Constat que font certains à la fin de leur vie de salarié, au premier jour de retraite en regardant le bilan de leur vie professionnelle.


Une grande lassitude justifiée par aucun accomplissement particulier. Ils se retournent sur ce passé et ne constate 𝗿𝗶𝗲𝗻 𝗾𝘂𝗶 𝗽𝘂𝗶𝘀𝘀𝗲 𝗳𝗹𝗮𝘁𝘁𝗲𝗿 𝗹𝗲𝘂𝗿 𝗲́𝗴𝗼 𝗲𝘁 𝗹𝗲𝘂𝗿 𝗳𝗮𝗶𝗿𝗲 𝗱𝗶𝗿𝗲 « 𝗷’𝗲𝗻 𝘀𝘂𝗶𝘀 𝗳𝗶𝗲𝗿 ».


A quoi donc a été consacrée l’énergie déployée ?


A se battre pour trouver un poste et à se battre encore pour le conserver. A un niveau de la hiérarchie en entreprise les jours se consument à éviter les chausse trappes. Naguère l’on me conseillait de consacrer 50% de mon temps à faire de la politique interne. J’ai l’impression que les choses se sont aggravées.


Depuis David Graeber**, l'on sait que certains ont conscience de faire un travail dénué de sens.

Dans la majorité des postes l’on vous demande d’exécuter une partition avec pour unique exigence de ne pas faire de vague. Alors vous n’en faites pas et attendez que le temps passe.

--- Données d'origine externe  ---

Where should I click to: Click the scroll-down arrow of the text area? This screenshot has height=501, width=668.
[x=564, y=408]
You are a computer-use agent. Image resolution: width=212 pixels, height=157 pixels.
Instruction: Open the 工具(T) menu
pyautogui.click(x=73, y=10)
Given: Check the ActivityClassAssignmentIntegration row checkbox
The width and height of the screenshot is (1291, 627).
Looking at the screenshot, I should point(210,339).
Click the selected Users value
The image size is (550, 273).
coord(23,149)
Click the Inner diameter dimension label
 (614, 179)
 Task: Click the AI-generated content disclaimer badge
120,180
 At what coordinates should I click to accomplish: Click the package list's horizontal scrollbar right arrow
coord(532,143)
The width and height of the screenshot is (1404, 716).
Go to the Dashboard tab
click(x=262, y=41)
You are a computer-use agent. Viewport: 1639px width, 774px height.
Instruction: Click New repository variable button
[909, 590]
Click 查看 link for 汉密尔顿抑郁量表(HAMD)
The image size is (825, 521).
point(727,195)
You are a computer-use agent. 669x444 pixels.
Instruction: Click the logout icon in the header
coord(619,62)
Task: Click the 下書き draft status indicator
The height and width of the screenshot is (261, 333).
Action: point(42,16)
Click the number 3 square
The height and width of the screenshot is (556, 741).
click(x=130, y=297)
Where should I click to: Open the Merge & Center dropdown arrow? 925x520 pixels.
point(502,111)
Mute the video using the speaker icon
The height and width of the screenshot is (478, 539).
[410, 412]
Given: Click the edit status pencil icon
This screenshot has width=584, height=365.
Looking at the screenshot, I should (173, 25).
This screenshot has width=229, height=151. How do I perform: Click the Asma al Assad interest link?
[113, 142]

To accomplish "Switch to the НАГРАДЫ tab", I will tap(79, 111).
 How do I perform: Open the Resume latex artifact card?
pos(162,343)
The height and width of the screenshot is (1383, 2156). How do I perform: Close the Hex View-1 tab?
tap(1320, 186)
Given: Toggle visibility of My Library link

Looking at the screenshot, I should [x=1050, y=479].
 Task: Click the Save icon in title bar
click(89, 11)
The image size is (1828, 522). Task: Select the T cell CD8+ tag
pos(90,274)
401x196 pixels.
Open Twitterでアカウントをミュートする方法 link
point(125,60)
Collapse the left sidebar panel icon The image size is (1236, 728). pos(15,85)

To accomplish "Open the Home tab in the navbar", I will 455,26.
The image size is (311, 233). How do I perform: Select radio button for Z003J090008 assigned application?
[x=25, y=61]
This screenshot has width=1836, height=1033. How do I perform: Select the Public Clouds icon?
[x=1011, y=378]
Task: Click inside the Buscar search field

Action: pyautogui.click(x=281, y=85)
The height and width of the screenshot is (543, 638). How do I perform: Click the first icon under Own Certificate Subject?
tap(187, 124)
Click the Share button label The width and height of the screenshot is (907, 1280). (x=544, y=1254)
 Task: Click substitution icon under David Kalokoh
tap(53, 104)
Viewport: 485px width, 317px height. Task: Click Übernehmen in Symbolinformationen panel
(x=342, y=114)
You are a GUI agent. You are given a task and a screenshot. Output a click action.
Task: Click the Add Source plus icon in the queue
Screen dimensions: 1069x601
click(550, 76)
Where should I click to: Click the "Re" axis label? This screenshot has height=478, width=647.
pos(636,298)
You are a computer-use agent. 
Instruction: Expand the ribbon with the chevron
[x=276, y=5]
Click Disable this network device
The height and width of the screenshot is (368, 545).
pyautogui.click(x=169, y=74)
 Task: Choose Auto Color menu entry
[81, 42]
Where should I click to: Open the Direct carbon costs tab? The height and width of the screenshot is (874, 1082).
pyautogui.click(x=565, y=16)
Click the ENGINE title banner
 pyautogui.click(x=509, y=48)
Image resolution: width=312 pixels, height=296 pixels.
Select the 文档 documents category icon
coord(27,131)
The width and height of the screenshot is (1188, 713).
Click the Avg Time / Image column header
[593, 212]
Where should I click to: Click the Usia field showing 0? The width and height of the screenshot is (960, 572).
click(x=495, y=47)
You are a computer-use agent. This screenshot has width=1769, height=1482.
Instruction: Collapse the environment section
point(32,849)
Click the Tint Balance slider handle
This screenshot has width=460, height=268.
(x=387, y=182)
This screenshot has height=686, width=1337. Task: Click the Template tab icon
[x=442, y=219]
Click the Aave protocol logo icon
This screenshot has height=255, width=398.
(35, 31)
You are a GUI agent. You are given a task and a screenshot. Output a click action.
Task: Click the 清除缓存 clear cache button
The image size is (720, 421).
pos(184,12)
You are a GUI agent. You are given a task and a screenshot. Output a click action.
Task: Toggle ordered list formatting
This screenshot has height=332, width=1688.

Pour d''autres, il faut se battre inlassablement dans l’arène. Un œil sur les ventes, un autre sur les budgets et la gestion de l’humain qui vous laisse vidé en fin de journée. Les changements d’orientation, les réorganisations semestrielles, accroissent le poids de la fameuse charge mentale.


D’où l’impatience de beaucoup de managers de ne pas trainer dans la peau de salarié. Certains se sont mis à l’abri d’un mentor, sur une activité de niche où rien ne peut se faire sans eux, la majorité font le dos rond ou basculent dans une activité d’indépendant.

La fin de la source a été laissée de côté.